RECORDS SUPPLIED:
--- START ---

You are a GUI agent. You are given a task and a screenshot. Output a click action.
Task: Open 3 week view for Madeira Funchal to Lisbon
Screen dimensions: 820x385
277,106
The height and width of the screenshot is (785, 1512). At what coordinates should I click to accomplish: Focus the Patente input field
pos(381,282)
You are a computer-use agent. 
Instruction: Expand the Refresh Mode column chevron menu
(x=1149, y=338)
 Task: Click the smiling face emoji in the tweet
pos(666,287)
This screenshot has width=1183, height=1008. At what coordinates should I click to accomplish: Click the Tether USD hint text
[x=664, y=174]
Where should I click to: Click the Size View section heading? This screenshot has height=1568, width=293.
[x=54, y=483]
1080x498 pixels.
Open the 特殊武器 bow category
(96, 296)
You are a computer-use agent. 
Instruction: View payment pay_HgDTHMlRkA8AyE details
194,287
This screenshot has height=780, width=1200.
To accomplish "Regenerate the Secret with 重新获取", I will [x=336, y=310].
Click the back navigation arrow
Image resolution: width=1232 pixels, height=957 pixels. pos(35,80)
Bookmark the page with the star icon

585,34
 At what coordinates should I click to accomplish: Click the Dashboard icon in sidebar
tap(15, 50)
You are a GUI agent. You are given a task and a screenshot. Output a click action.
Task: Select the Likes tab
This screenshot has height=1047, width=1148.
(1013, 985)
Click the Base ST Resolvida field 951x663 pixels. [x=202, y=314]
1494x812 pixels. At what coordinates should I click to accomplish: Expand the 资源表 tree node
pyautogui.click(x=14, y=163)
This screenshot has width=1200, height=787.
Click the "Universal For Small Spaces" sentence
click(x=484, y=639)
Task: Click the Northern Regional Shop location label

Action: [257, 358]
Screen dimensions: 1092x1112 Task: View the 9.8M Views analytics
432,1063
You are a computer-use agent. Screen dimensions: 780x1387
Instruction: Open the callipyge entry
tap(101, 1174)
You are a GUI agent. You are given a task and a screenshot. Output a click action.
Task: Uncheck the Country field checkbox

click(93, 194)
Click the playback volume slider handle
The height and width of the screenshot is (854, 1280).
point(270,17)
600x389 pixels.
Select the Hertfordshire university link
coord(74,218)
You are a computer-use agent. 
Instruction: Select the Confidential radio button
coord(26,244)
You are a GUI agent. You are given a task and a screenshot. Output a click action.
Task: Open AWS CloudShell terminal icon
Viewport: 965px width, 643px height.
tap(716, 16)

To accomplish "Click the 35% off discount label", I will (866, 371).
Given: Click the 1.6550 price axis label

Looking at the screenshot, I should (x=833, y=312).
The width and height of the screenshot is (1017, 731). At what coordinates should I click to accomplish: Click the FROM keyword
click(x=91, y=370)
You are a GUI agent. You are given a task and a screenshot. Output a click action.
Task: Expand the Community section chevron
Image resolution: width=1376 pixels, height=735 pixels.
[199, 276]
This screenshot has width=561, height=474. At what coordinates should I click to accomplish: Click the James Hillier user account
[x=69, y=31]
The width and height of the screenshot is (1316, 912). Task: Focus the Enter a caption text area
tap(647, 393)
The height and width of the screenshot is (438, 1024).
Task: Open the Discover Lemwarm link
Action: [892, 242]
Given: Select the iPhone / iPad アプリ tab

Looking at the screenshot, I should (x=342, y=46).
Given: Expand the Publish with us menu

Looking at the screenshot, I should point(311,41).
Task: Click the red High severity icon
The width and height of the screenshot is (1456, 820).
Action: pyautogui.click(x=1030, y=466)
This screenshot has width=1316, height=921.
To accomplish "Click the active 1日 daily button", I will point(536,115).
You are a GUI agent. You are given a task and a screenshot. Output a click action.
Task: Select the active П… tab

--- END ---

EXERCISE GOAL: Restate every record word for word.

EXERCISE RESPONSE:
You are a GUI agent. You are given a task and a screenshot. Output a click action.
Task: Open 3 week view for Madeira Funchal to Lisbon
Screen dimensions: 820x385
277,106
The height and width of the screenshot is (785, 1512). At what coordinates should I click to accomplish: Focus the Patente input field
pos(381,282)
You are a computer-use agent. 
Instruction: Expand the Refresh Mode column chevron menu
(x=1149, y=338)
 Task: Click the smiling face emoji in the tweet
pos(666,287)
This screenshot has width=1183, height=1008. At what coordinates should I click to accomplish: Click the Tether USD hint text
[x=664, y=174]
Where should I click to: Click the Size View section heading? This screenshot has height=1568, width=293.
[x=54, y=483]
1080x498 pixels.
Open the 特殊武器 bow category
(96, 296)
You are a computer-use agent. 
Instruction: View payment pay_HgDTHMlRkA8AyE details
194,287
This screenshot has height=780, width=1200.
To accomplish "Regenerate the Secret with 重新获取", I will [x=336, y=310].
Click the back navigation arrow
Image resolution: width=1232 pixels, height=957 pixels. pos(35,80)
Bookmark the page with the star icon

585,34
 At what coordinates should I click to accomplish: Click the Dashboard icon in sidebar
tap(15, 50)
You are a GUI agent. You are given a task and a screenshot. Output a click action.
Task: Select the Likes tab
This screenshot has height=1047, width=1148.
(1013, 985)
Click the Base ST Resolvida field 951x663 pixels. [x=202, y=314]
1494x812 pixels. At what coordinates should I click to accomplish: Expand the 资源表 tree node
pyautogui.click(x=14, y=163)
This screenshot has width=1200, height=787.
Click the "Universal For Small Spaces" sentence
click(x=484, y=639)
Task: Click the Northern Regional Shop location label

Action: [257, 358]
Screen dimensions: 1092x1112 Task: View the 9.8M Views analytics
432,1063
You are a computer-use agent. Screen dimensions: 780x1387
Instruction: Open the callipyge entry
tap(101, 1174)
You are a GUI agent. You are given a task and a screenshot. Output a click action.
Task: Uncheck the Country field checkbox

click(93, 194)
Click the playback volume slider handle
The height and width of the screenshot is (854, 1280).
point(270,17)
600x389 pixels.
Select the Hertfordshire university link
coord(74,218)
You are a computer-use agent. 
Instruction: Select the Confidential radio button
coord(26,244)
You are a GUI agent. You are given a task and a screenshot. Output a click action.
Task: Open AWS CloudShell terminal icon
Viewport: 965px width, 643px height.
tap(716, 16)

To accomplish "Click the 35% off discount label", I will (866, 371).
Given: Click the 1.6550 price axis label

Looking at the screenshot, I should (x=833, y=312).
The width and height of the screenshot is (1017, 731). At what coordinates should I click to accomplish: Click the FROM keyword
click(x=91, y=370)
You are a GUI agent. You are given a task and a screenshot. Output a click action.
Task: Expand the Community section chevron
Image resolution: width=1376 pixels, height=735 pixels.
[199, 276]
This screenshot has width=561, height=474. At what coordinates should I click to accomplish: Click the James Hillier user account
[x=69, y=31]
The width and height of the screenshot is (1316, 912). Task: Focus the Enter a caption text area
tap(647, 393)
The height and width of the screenshot is (438, 1024).
Task: Open the Discover Lemwarm link
Action: [892, 242]
Given: Select the iPhone / iPad アプリ tab

Looking at the screenshot, I should (x=342, y=46).
Given: Expand the Publish with us menu

Looking at the screenshot, I should point(311,41).
Task: Click the red High severity icon
The width and height of the screenshot is (1456, 820).
Action: pyautogui.click(x=1030, y=466)
This screenshot has width=1316, height=921.
To accomplish "Click the active 1日 daily button", I will point(536,115).
You are a GUI agent. You are given a task and a screenshot. Output a click action.
Task: Select the active П… tab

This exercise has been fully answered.